Passion tragique à Giessbach
Garçon d'hôtel irréprochable, Ernest officie depuis plus de trente ans au Grand Hôtel Giessbach et mène une vie bien réglée de vieux garçon solitaire. Pourtant ce «garçon parfait» est aussi un être de chair, qui a partagé dans sa jeunesse une mansarde sous les toits du palace et une passion brûlante avec Jacob – jeune serveur fraîchement débarqué de sa campagne allemande qu'il avait pris sous son aile. Un matin de septembre 1966, il reçoit une lettre de Jacob, perdu de vue depuis que ce dernier était parti pour les Etats-Unis avec l'écrivain Julius Klinger et sa famille trente ans plus tôt. Incohérente, désespérée, la missive postée de New York est un appel à l'aide: Jacob supplie Ernest d'aller voir Klinger pour lui demander de l'argent.

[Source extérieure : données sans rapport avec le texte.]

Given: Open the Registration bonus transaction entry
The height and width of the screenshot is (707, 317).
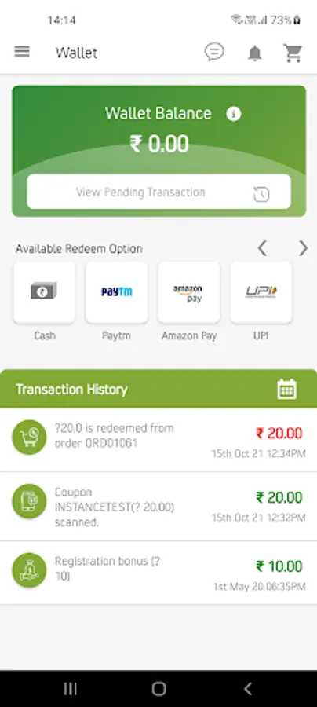Looking at the screenshot, I should point(159,573).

Bouleversé, empêtré dans des sentiments contradictoires – punir la trahison de Jacob en refusant d'accéder à sa requête, lui venir en aide? –, Ernest est bientôt emporté par un raz-de-marée intime où les émotions anciennes prennent davantage de réalité que les couloirs feutrés du Grand Hôtel, davantage de couleurs que sa vie monotone.
Cerné de forêts et bercé par les impressionnantes chutes du Giessbach, le palace dominant le lac de Brienz est le cadre somptueux de ce premier roman d'Alain Claude Sulzer à paraître en traduction – chez la maison française Jacqueline Chambon, avec le soutien de Pro Helvetia. Epurée et précise, l'écriture de l'auteur bâlois fait écho à ce décor d'un élégant classicisme et exprime à merveille la tension entre passion et retenue, exaltation et dignité, volupté et protocole. Son mouvement à la fois ample et rigoureux épouse les contradictions et des désirs sous l'étouffoir de son «garçon parfait».
En même temps qu'il déroule les fils de cette mémoire blessée, Sulzer dévoile les événements passés, éclairant peu à peu les gouffres dissimulés sous un présent en apparence si lisse. Le tout s'agence avec finesse, dans un rythme maîtrisé qui maintient le lecteur en haleine. Surgit ainsi le portrait d'une époque: le Giessbach de 1936 est investi par des touristes d'un nouveau genre, qui fuient la montée du nazisme pour faire halte dans ce refuge loin du monde avant de choisir entre le retour en Allemagne ou l'exil. L'écrivain Julius Klinger est l'un d'eux, qui succombera au charme de Jacob et l'emmènera avec lui aux Etats-Unis.
L'ambition et l'égoïsme de Jacob, la solitude pathétique d'Ernest, sa rencontre finale avec Klinger et la lâcheté de ce dernier, donnent au roman une dimension tragique, où Sulzer ressuscite les mythes universels de l'amour impossible et des regrets éternels.
On salue donc cette première traduction française même si, vers la fin du roman, elle comporte quelques maladresses stylistiques et autres regrettables fautes grammaticales – tel ce «une époque qui avait à présent tirer le rideau sur elle-même»...
Alain Claude Sulzer, Un Garçon parfait, traduit de l'allemand par Johannes Honigmann, Ed. Jacqueline Chambon, 2008, 237 pp.